The chief executive of Healthwatch England, has written to the Department of Health, demanding action to close loopholes that mean that some of the most vulnerable people in society are living in appalling conditions and receiving poor care, which is not subject to any regulatory scrutiny.
The health and social care consumer watchdog was alerted to the problem after Pearl Baker got in contact to raise concerns about the state of her son Nicholas’ accommodation and that of his neighbour, Christine Jones .
Both have schizophrenia and were placed into supported living accommodation in Newbury, by West Berkshire council. Housing association London and Quadrant owns the property and has contracted out its management to a not for profit agency, Creative Support which also provides the care service, on behalf of the council, to help tenants with severe mental health conditions live independently. These include taking residents to do their weekly shop and to the GP, as well as twice weekly contact with support workers.
Nicholas, 49, was keen to try to be independent and did not want his mother to visit him in his flat, so although she phoned him every day and did his shopping, it was not until he moved back to his mother’s home temporarily in December, when his flat was due to be refurbished, that she realised what squalor he had been living in.
“I have never seen such filthy, disgusting, unhygienic conditions in my entire life,” Baker says. “The bathroom was indescribable: black mould everywhere.
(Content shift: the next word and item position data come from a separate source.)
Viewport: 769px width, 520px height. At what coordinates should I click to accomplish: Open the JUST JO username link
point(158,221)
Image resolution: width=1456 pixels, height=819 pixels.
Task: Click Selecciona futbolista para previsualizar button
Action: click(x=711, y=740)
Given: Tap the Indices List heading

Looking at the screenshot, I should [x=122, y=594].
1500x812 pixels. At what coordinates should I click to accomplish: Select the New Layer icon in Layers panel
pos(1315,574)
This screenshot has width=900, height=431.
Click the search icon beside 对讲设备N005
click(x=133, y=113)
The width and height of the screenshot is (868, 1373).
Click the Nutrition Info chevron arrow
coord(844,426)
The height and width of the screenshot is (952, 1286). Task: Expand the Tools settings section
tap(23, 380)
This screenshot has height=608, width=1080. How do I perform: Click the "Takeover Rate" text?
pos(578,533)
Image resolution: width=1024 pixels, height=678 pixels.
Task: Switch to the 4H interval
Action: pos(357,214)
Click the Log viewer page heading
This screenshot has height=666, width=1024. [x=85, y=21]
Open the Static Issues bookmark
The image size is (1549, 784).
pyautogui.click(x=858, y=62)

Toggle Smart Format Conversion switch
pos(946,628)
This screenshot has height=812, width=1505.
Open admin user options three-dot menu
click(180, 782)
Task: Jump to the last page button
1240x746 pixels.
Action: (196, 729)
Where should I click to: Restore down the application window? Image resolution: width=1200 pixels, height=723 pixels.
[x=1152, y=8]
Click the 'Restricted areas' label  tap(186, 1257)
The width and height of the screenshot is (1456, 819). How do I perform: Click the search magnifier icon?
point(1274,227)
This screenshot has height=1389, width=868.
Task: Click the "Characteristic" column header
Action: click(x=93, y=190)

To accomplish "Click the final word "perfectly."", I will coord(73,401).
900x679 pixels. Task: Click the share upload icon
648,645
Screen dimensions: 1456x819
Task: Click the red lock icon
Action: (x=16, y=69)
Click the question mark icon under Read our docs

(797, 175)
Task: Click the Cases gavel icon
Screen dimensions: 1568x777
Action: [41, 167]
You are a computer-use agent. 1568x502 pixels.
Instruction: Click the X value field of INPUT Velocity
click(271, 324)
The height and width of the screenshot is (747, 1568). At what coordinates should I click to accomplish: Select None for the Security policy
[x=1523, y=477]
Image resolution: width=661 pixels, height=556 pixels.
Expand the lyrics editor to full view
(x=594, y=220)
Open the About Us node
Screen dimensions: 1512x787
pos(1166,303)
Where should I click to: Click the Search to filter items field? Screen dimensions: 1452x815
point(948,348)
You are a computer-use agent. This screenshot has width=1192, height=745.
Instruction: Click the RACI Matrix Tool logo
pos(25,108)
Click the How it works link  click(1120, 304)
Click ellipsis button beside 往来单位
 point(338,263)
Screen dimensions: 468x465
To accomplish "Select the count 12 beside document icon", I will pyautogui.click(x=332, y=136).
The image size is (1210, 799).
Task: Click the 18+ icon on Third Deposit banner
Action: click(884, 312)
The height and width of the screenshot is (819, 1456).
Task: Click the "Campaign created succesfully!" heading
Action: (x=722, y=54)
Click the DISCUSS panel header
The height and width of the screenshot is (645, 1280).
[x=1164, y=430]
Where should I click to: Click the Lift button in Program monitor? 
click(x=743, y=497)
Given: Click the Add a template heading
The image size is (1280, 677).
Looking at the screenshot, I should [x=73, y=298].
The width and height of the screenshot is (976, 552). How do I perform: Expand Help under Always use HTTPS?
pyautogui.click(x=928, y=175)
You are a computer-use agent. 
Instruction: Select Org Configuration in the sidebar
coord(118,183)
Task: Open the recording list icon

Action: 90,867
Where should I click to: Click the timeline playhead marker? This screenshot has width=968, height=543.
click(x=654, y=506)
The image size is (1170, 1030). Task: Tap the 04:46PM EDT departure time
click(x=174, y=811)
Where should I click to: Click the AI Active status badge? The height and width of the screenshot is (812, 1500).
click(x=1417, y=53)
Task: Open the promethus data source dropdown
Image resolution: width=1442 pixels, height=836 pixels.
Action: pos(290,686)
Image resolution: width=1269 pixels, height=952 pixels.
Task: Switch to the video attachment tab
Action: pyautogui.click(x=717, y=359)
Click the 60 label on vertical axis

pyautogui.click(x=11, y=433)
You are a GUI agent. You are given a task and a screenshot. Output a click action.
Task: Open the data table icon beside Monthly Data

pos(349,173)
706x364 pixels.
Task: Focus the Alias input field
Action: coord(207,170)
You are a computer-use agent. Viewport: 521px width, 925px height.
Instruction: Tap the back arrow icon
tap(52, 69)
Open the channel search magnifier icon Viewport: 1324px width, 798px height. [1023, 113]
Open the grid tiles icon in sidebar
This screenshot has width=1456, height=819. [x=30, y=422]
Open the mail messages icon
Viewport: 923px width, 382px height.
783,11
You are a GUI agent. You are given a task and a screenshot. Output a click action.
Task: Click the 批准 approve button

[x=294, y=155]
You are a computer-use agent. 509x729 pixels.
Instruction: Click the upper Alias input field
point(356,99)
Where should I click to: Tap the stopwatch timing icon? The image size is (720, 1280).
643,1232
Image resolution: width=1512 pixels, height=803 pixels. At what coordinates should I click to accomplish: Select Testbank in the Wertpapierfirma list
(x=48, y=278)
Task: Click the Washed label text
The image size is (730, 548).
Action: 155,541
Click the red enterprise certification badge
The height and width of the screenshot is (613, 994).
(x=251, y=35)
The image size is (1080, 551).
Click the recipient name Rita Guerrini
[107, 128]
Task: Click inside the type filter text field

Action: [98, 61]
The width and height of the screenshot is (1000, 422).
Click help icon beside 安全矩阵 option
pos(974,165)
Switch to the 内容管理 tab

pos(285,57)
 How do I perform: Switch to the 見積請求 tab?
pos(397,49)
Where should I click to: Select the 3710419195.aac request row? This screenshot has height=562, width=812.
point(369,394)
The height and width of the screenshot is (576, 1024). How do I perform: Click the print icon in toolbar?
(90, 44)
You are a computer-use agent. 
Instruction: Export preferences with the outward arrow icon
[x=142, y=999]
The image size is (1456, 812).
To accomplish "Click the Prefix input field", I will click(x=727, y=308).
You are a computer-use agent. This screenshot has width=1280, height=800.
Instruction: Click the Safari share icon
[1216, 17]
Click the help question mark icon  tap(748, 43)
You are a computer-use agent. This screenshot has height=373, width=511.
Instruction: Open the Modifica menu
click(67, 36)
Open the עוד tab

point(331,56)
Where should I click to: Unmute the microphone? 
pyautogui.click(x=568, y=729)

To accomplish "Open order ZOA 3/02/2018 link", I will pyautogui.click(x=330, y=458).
The only thing that happened was the walls in the bedroom and sitting room were painted, carpet was laid to the sitting room and bedroom and new flooring in the kitchen.”
But when Baker wrote to the Care Quality Commission (CQC), she was informed that the regulator could not investigate because supported living accommodation is an unregulated service. Exasperated, Baker started an online campaign to improve mental health services and gathered over 700 signatures to a petition at her local station, which she presented to Downing Street last month.